Baltimore Mayor Takes "Leave of Absence" After Pay-To-Play Scandal Is Revealed

Mayor Catherine E. Pugh PRIDE MONTH Contingent by Elvert Barnes, licensed under CC BY-SA 2.0/Original

Mayor Catherine E. Pugh PRIDE MONTH Contingent by Elvert Barnes, licensed under CC BY-SA 2.0/Original


A little earlier today the Baltimore Sun broke a major story on financial improprieties by Baltimore Mayor Catherine Pugh.


As a lot of political scandals do, this one started out slow and mundane and turned into a tsunami of corruption.

This is the set up: Last week, the Baltimore Sun reported that Pugh had sold books to an organization of which she was a board member.

Baltimore Mayor Catherine Pugh defended her self-published children’s book series in a lengthy statement that came a week after it was revealed she had a lucrative business deal with a hospital system whose board she served on for nearly two decades.

Pugh came under fire after The Baltimore Sun reported she failed to fully disclose a longstanding deal with the University of Maryland Medical System, where she served as a board member since 2001 until resigning Monday. Pugh self-published a series of children’s books titled “Healthy Holly,” and the hospital network purchased 100,000 of the books between 2011 and 2018 in deals totaling $500,000.

In her statement, Pugh noted she has been publishing books since 1979 and writing for 25 years.

“I started working on the Healthy Holly concept more than a decade ago after attending a conference on childhood health and obesity, and, for several years, I put a great deal of time and my own money into developing it,” the statement said. “It was a project that I was passionate about, and I was excited for the opportunity to expand its reach.
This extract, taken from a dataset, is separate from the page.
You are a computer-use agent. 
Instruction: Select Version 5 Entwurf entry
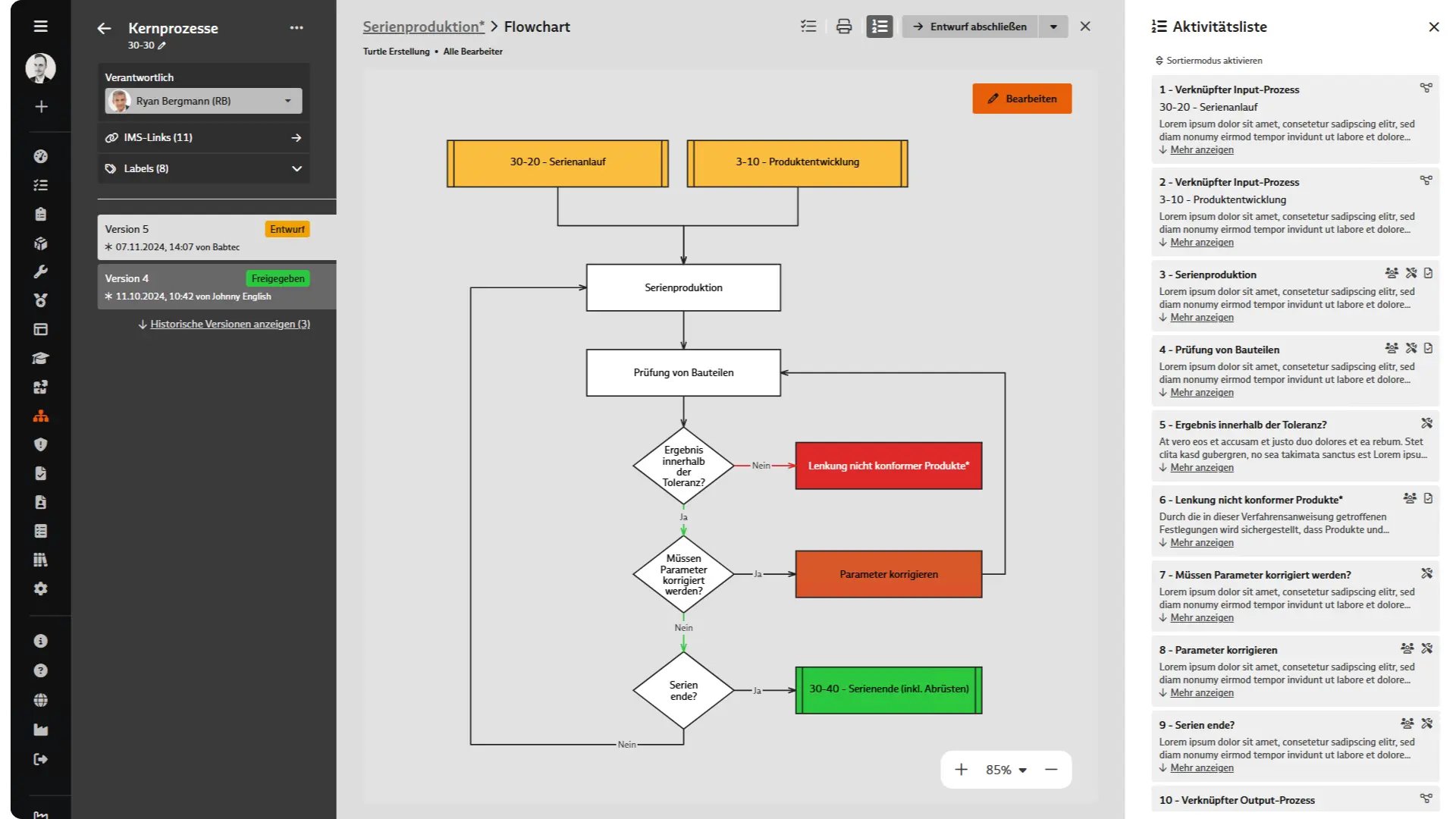pyautogui.click(x=217, y=237)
I recall passing the time by thumbing through the first book before [a] UMMS meeting. One my colleagues loved it and thought it would help advance children’s health.”


Politicians selling large numbers of books to organizations is not unusual. What brought down House Speaker Jim Wright was selling large numbers of his memoirs to groups which were paying him to speak as a way of padding the old bank account while avoiding scrutiny of where his money was coming from. Pugh selling her books to the University of Maryland Medical System looked like a way the organization could pay Pugh a lot of extra money (no one was ever harmed in Baltimore by renting the mayor) while hiding the source of it. The official line here was that Pugh sold the books to UMMS and UMMS gave the books to the Baltimore school system–inflicting even more damage on a dilapidated and tottering institution.

Today the feces really smacked the windshield.

The Baltimore Sun did more digging and discovered that there were more bulk purchasers than UMMS.

Health provider Kaiser Permanente paid Baltimore Mayor Catherine Pugh more than $100,000 to buy about 20,000 copies of her “Healthy Holly” children’s books during a period when the company was seeking a lucrative contract to provide health benefits to city employees.

Kaiser confirmed Monday to The Baltimore Sun that it paid approximately $114,000 for the books in multiple orders from 2015 to 2018.

Pugh, a Democrat, became mayor in December 2016. In September 2017, the city’s spending board, which Pugh sits on and controls, awarded the Kaiser Foundation Health Plan of the Mid-Atlantic States Inc. a $48 million contract to provide health insurance to city employees from 2018 through 2020, with options to renew. Pugh does not appear to have abstained from voting on the contract.


And there was more:

In addition to Kaiser’s spending on Pugh’s books, CareFirst BlueCross BlueShield confirmed that it gave Associated Black Charities $14,500 to pay for 2,000 “Healthy Holly” books in 2011 and 2014. CareFirst also provides health care to city government workers, having won a $522 million contract at the same time Kaiser won its contract in 2017.

Neither Pugh nor Steven D. Silverman, her attorney, responded to requests for comment Monday.


Today, Pugh took a leave of absence. It is hard to see how she survives this. The corruption of voting in favor of lucrative contracts being awarded to companies who are paying you under the table might be a bit much for even a Baltimore grand jury to accept.